WHAT TO PRODUCE — Reproduce the entries that follow, exactly and in full.

PROVIDED MATERIAL —
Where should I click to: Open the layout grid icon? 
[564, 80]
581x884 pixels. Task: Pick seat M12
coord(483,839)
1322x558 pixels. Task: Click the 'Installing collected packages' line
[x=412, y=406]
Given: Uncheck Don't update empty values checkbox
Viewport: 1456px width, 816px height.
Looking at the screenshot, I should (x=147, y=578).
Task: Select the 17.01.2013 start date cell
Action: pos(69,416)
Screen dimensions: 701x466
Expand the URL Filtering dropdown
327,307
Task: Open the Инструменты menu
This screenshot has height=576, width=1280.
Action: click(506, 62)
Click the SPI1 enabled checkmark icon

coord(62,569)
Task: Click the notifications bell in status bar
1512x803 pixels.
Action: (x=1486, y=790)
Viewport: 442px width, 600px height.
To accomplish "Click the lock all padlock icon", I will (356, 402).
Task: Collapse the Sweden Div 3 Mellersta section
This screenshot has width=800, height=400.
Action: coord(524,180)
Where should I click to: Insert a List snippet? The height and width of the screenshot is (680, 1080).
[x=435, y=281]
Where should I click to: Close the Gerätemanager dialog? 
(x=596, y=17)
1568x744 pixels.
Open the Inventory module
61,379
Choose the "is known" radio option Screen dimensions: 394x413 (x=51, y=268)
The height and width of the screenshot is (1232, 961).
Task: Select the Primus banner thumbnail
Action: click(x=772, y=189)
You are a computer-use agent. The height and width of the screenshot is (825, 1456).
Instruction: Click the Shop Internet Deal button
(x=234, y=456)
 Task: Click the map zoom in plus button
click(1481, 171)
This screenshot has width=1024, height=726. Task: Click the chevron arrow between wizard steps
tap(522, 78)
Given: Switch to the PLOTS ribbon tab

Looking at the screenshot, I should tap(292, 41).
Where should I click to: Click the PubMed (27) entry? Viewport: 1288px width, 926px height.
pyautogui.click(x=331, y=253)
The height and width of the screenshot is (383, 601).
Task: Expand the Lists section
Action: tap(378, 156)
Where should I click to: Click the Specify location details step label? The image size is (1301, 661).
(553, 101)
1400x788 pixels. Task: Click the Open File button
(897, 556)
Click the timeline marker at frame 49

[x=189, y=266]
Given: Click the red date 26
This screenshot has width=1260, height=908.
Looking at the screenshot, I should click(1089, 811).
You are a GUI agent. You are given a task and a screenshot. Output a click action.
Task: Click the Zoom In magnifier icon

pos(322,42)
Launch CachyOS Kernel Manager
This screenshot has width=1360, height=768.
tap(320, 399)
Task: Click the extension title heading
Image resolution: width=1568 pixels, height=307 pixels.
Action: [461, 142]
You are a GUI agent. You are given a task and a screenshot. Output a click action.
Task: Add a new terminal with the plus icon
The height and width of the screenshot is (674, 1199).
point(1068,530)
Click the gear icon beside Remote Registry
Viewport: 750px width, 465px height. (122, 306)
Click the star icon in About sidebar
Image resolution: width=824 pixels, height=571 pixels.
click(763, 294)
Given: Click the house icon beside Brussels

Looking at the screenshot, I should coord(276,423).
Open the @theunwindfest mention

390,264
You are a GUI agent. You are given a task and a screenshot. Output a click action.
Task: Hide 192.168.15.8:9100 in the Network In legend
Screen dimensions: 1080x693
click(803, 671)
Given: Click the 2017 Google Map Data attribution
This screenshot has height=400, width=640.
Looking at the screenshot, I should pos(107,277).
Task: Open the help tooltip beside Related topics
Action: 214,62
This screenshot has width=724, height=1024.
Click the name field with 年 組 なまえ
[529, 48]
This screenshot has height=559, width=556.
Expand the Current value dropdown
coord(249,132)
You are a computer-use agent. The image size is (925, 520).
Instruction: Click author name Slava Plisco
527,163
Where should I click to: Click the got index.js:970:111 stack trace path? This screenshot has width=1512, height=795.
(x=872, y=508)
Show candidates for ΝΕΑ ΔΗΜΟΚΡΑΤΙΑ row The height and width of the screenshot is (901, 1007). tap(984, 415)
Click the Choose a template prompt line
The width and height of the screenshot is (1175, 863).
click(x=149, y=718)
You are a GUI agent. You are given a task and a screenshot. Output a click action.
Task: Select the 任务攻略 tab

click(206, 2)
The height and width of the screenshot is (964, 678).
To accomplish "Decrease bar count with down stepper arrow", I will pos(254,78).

OUTPUT BELOW —
Where should I click to: Open the layout grid icon? 
[564, 80]
581x884 pixels. Task: Pick seat M12
coord(483,839)
1322x558 pixels. Task: Click the 'Installing collected packages' line
[x=412, y=406]
Given: Uncheck Don't update empty values checkbox
Viewport: 1456px width, 816px height.
Looking at the screenshot, I should (x=147, y=578).
Task: Select the 17.01.2013 start date cell
Action: pos(69,416)
Screen dimensions: 701x466
Expand the URL Filtering dropdown
327,307
Task: Open the Инструменты menu
This screenshot has height=576, width=1280.
Action: click(506, 62)
Click the SPI1 enabled checkmark icon

coord(62,569)
Task: Click the notifications bell in status bar
1512x803 pixels.
Action: (x=1486, y=790)
Viewport: 442px width, 600px height.
To accomplish "Click the lock all padlock icon", I will (356, 402).
Task: Collapse the Sweden Div 3 Mellersta section
This screenshot has width=800, height=400.
Action: coord(524,180)
Where should I click to: Insert a List snippet? The height and width of the screenshot is (680, 1080).
[x=435, y=281]
Where should I click to: Close the Gerätemanager dialog? 
(x=596, y=17)
1568x744 pixels.
Open the Inventory module
61,379
Choose the "is known" radio option Screen dimensions: 394x413 (x=51, y=268)
The height and width of the screenshot is (1232, 961).
Task: Select the Primus banner thumbnail
Action: click(x=772, y=189)
You are a computer-use agent. The height and width of the screenshot is (825, 1456).
Instruction: Click the Shop Internet Deal button
(x=234, y=456)
 Task: Click the map zoom in plus button
click(1481, 171)
This screenshot has width=1024, height=726. Task: Click the chevron arrow between wizard steps
tap(522, 78)
Given: Switch to the PLOTS ribbon tab

Looking at the screenshot, I should tap(292, 41).
Where should I click to: Click the PubMed (27) entry? Viewport: 1288px width, 926px height.
pyautogui.click(x=331, y=253)
The height and width of the screenshot is (383, 601).
Task: Expand the Lists section
Action: tap(378, 156)
Where should I click to: Click the Specify location details step label? The image size is (1301, 661).
(553, 101)
1400x788 pixels. Task: Click the Open File button
(897, 556)
Click the timeline marker at frame 49

[x=189, y=266]
Given: Click the red date 26
This screenshot has width=1260, height=908.
Looking at the screenshot, I should click(1089, 811).
You are a GUI agent. You are given a task and a screenshot. Output a click action.
Task: Click the Zoom In magnifier icon

pos(322,42)
Launch CachyOS Kernel Manager
This screenshot has width=1360, height=768.
tap(320, 399)
Task: Click the extension title heading
Image resolution: width=1568 pixels, height=307 pixels.
Action: [461, 142]
You are a GUI agent. You are given a task and a screenshot. Output a click action.
Task: Add a new terminal with the plus icon
The height and width of the screenshot is (674, 1199).
point(1068,530)
Click the gear icon beside Remote Registry
Viewport: 750px width, 465px height. (122, 306)
Click the star icon in About sidebar
Image resolution: width=824 pixels, height=571 pixels.
click(763, 294)
Given: Click the house icon beside Brussels

Looking at the screenshot, I should coord(276,423).
Open the @theunwindfest mention

390,264
You are a GUI agent. You are given a task and a screenshot. Output a click action.
Task: Hide 192.168.15.8:9100 in the Network In legend
Screen dimensions: 1080x693
click(803, 671)
Given: Click the 2017 Google Map Data attribution
This screenshot has height=400, width=640.
Looking at the screenshot, I should pos(107,277).
Task: Open the help tooltip beside Related topics
Action: 214,62
This screenshot has width=724, height=1024.
Click the name field with 年 組 なまえ
[529, 48]
This screenshot has height=559, width=556.
Expand the Current value dropdown
coord(249,132)
You are a computer-use agent. The image size is (925, 520).
Instruction: Click author name Slava Plisco
527,163
Where should I click to: Click the got index.js:970:111 stack trace path? This screenshot has width=1512, height=795.
(x=872, y=508)
Show candidates for ΝΕΑ ΔΗΜΟΚΡΑΤΙΑ row The height and width of the screenshot is (901, 1007). tap(984, 415)
Click the Choose a template prompt line
The width and height of the screenshot is (1175, 863).
click(x=149, y=718)
You are a GUI agent. You are given a task and a screenshot. Output a click action.
Task: Select the 任务攻略 tab

click(206, 2)
The height and width of the screenshot is (964, 678).
To accomplish "Decrease bar count with down stepper arrow", I will pos(254,78).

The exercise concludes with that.